Peter King relates an interesting story that explains Bruce Springsteen’s unusual work ethic:

“Have you read the Springsteen book?” Garrett said the other day in a lengthy conversation before practice. (“Born To Run,” an autobiography, 2016, Simon & Schuster.) “He’s 20 years old, everybody at the Jersey Shore loves him, but he’s unknown nationally, and a good friend and adviser tells him, ‘If you really want to be great, you’ve got to get off the Jersey Shore.’ And so they pile everything in a couple vehicles and head west to this sort of open mike night in San Francisco.

As Springsteen wrote, the band was part of a four-band showcase; one band would get the chance to move on and perhaps get a recording contract. The Jersey guys went third and thought they killed it. The fourth band, though not as energetic, was very good. Via “Born To Run:”

“They got the gig. We lost out. After the word came down, all the other guys were complaining we’d gotten ripped off. The guy running the joint didn’t know what he was doing, blah, blah, blah.”


That night, Springsteen reflected, sleeping on a couch in his transplanted parents’ home in the Bay Area. “My confidence was mildly shaken, and I had to make room for a rather unpleasant thought. We were not going to be the big dogs we were back in our little hometown. We were going to be one of the many very competent, very creative musical groups fighting over a very small bone. Reality check. I was good, very good, but maybe not quite as good or exceptional as I’d gotten used to people telling me, or as I thought … I was fast, but like the old gunslingers knew, there’s always somebody faster, and if you can do it better than me, you earn my respect and admiration, and you inspire me to work harder. I was not a natural genius. I would have to use every ounce of what was in me—my cunning, my musical skills, my showmanship, my intellect, my heart, my willingness—night after night, to push myself harder, to work with more intensity than the next guy just to survive untended in the world I lived in.”
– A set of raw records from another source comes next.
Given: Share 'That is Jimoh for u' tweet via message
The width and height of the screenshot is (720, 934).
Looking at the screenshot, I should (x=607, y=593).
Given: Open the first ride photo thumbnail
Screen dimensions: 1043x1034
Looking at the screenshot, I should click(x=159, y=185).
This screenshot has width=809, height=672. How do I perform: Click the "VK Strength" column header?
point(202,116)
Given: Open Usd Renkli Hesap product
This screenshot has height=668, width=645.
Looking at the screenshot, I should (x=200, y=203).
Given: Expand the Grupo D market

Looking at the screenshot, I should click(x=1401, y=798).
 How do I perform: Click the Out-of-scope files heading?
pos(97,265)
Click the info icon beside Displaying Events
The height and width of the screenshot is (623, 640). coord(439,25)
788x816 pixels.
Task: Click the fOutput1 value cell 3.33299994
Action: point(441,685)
That’s how we approach publishing at Castalia. Yes, we may be smart. Yes, we’ve got some advantages, and, of course, some disadvantages as well. But the one thing we absolutely know is that no one in the publishing industry is going to outwork us.

I was particularly satisfied this weekend, although I was turning in even later than I normally do – I’m usually irritated with myself when that first glow of sunrise is beginning to appear and I realize that I’ve stayed up too late again – because I managed to complete the edits on two books that night, both of which will be published this month.

I very much appreciate the near-fanatic levels of support we receive from you guys. It is an integral part of Castalia’s success. And you can rest assured that we will never take it for granted or coast on our past accomplishments.